▸ **Task to carry out**: An exact transcription is needed of the lines below from the one with "Click the calendar icon in Custom" through the one with "How do I perform: Enable", with no other lines and no pictures.

▸ **Supplied information**:
***
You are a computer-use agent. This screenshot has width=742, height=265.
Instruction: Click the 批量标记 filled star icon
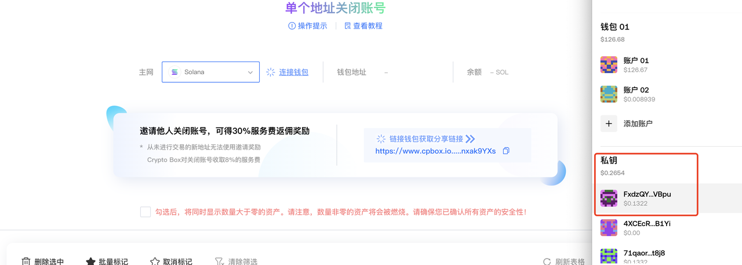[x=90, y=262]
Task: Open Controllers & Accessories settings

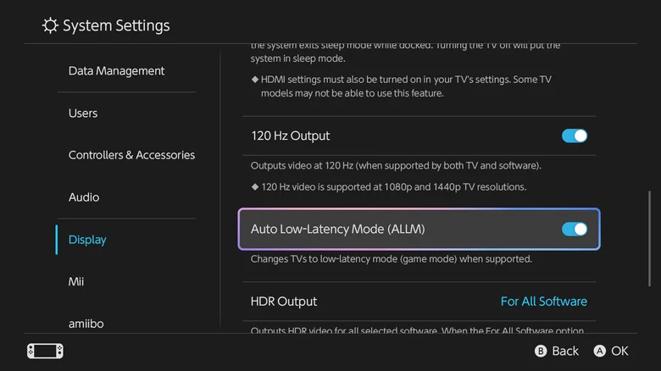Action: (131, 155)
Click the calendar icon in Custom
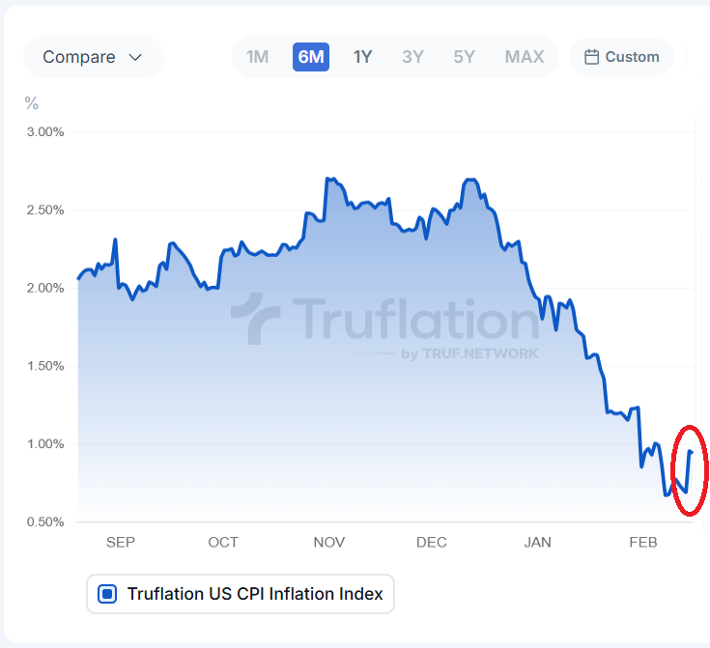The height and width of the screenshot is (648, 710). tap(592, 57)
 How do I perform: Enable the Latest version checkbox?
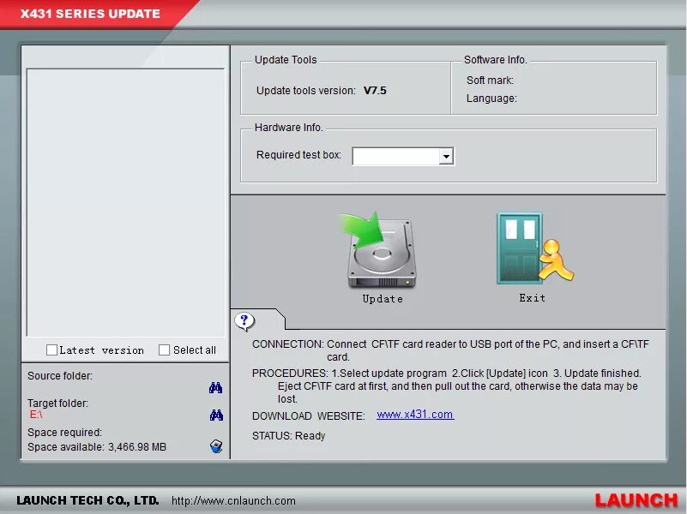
***
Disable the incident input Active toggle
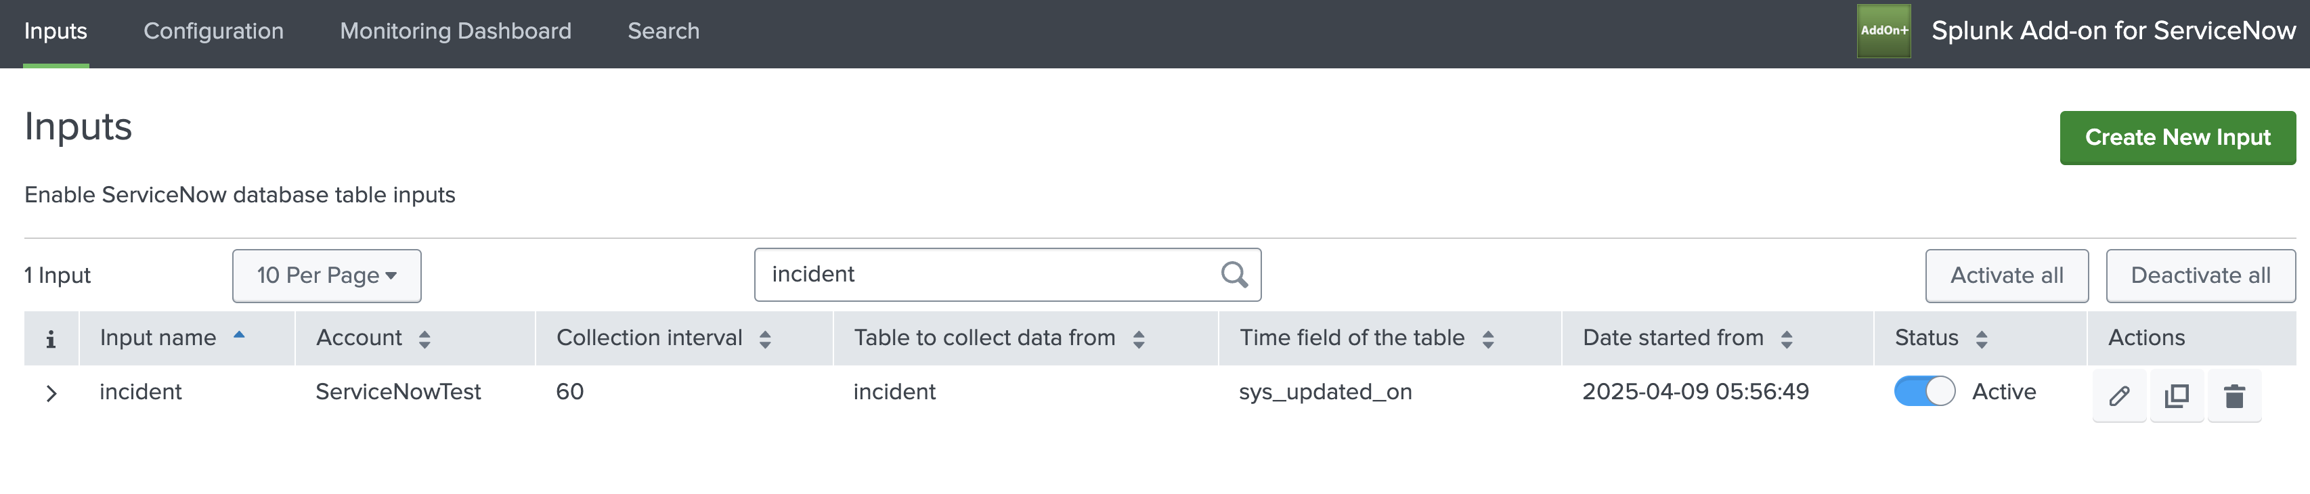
***
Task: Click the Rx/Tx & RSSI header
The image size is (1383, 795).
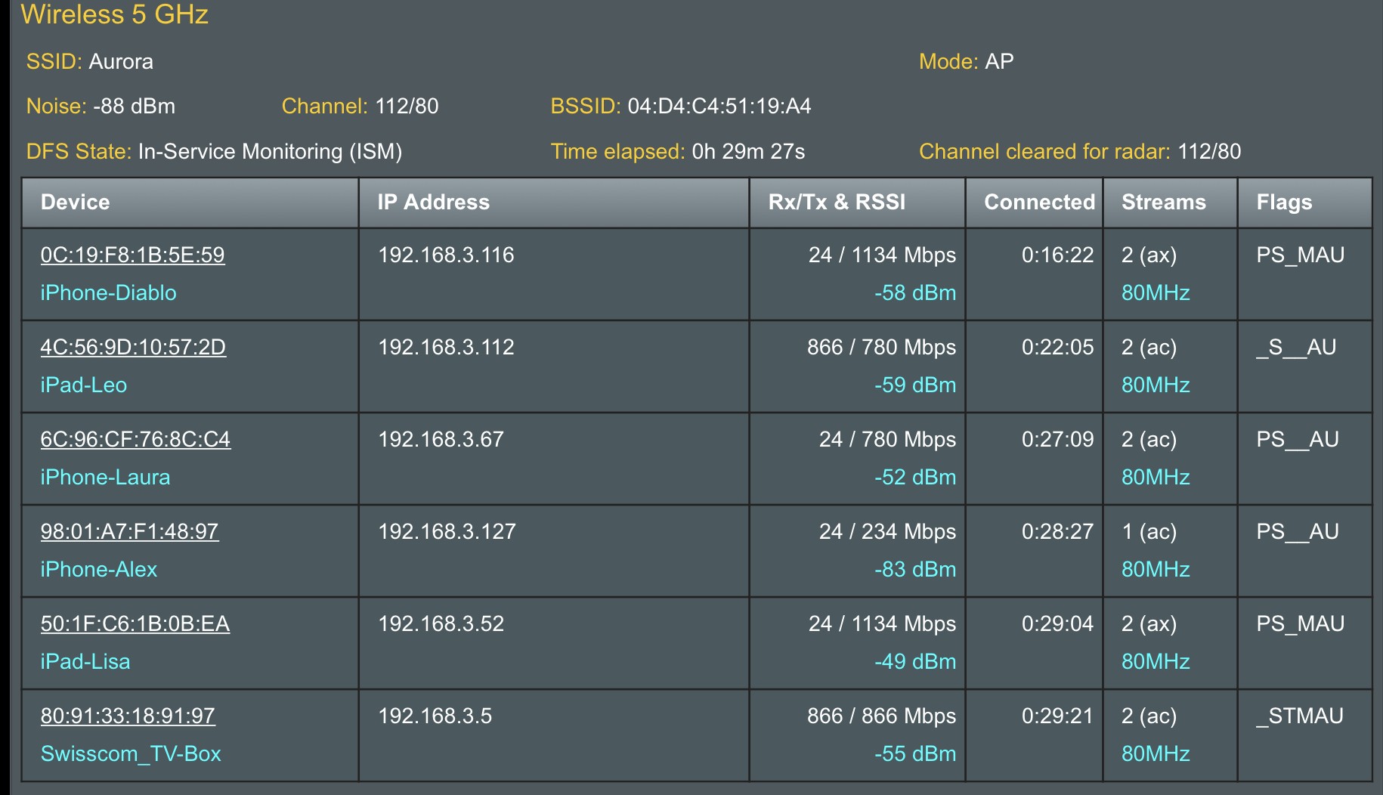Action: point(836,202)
***
▸ **Answer to the exercise**:
Click the calendar icon in Custom
The height and width of the screenshot is (648, 710). tap(592, 57)
 How do I perform: Enable the Latest version checkbox?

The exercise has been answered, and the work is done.